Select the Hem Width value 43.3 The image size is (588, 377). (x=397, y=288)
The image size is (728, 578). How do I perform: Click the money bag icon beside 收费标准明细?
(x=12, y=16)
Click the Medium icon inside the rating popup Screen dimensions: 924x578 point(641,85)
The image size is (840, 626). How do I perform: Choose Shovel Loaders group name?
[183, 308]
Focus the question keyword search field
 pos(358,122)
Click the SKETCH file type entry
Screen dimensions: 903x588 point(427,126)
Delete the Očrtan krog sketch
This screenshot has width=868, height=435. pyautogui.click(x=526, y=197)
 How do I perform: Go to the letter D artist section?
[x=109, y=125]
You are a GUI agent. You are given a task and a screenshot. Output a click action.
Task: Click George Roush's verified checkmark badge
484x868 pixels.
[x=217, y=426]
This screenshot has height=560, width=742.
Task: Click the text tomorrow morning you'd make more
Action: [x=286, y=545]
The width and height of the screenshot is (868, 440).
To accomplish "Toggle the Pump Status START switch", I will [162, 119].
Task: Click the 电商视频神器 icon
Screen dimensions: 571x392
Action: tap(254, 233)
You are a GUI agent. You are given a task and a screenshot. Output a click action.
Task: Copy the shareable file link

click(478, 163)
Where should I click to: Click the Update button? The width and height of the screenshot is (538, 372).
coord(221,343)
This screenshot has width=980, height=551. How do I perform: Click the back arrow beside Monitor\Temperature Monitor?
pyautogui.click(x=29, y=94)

------------------------------------------------------------------------

# [Action item]
Only the lines from the one holding "Delete the Očrtan krog sketch" to the end of the material are wanted, each transcribed exactly.

# [Solved problem]
Delete the Očrtan krog sketch
This screenshot has width=868, height=435. pyautogui.click(x=526, y=197)
 How do I perform: Go to the letter D artist section?
[x=109, y=125]
You are a GUI agent. You are given a task and a screenshot. Output a click action.
Task: Click George Roush's verified checkmark badge
484x868 pixels.
[x=217, y=426]
This screenshot has height=560, width=742.
Task: Click the text tomorrow morning you'd make more
Action: [x=286, y=545]
The width and height of the screenshot is (868, 440).
To accomplish "Toggle the Pump Status START switch", I will [162, 119].
Task: Click the 电商视频神器 icon
Screen dimensions: 571x392
Action: tap(254, 233)
You are a GUI agent. You are given a task and a screenshot. Output a click action.
Task: Copy the shareable file link

click(478, 163)
Where should I click to: Click the Update button? The width and height of the screenshot is (538, 372).
coord(221,343)
This screenshot has width=980, height=551. How do I perform: Click the back arrow beside Monitor\Temperature Monitor?
pyautogui.click(x=29, y=94)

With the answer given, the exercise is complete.